Their texting thread filled her phone screen. One text caught Arla’s eye, “He’s dead. That little prick is dead.” Arla pulled on her blanket, freeing it from her legs, and tucked it up under her chin. Pulling it closely to her, the goosebumps that had covered Arla’s body began to settle down. She knew Cassandra was a very capable person, at work, in dramatics, but not in murdering someone. Still, the chill throughout her spine lingered. 

Arla let out a nervous chuckle. Tony was probably home spending time with his son Billy, taking him to practice or a game. Definitely not dead and not because of Cassandra. It was more likely that Tony’s wife, Tatiana, was silently wishing her husband ill while cooking his favorite Italian meal. Arla relaxed a vision of Tony’s wife done up to the nines pranced around the kitchen doing her best not to chip a manicured nail as she gingerly minced garlic. 

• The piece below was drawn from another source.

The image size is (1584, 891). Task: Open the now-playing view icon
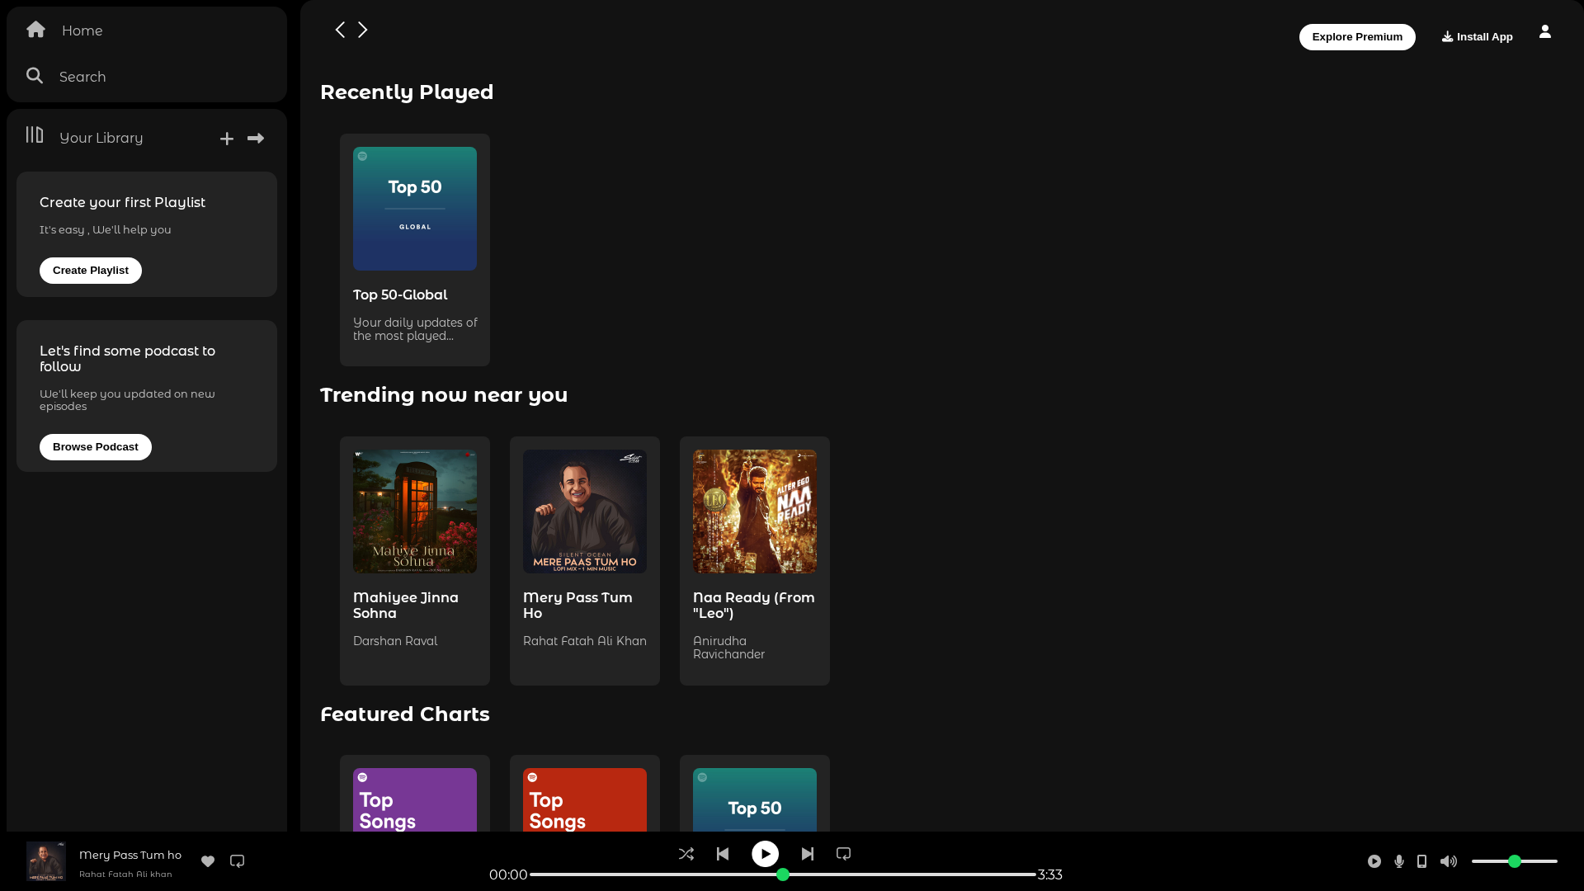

Reaching for the clicker, Arla heard the passion of Freddie Mercury once more sail through the air. It was for work. A sighed escaped from Arla as she picked up her phone. It should be a quick one, she thought to herself. 

Ten minutes later, she was off the phone. Typing a quick text to Stan, she let him know they were now confirmed to be on track for at least sixty percent of their imports. He sent back the “okay” emoji. A sense of relief and exhaustion swept over Arla. Snuggling into her couch, she laid down for one last nap. 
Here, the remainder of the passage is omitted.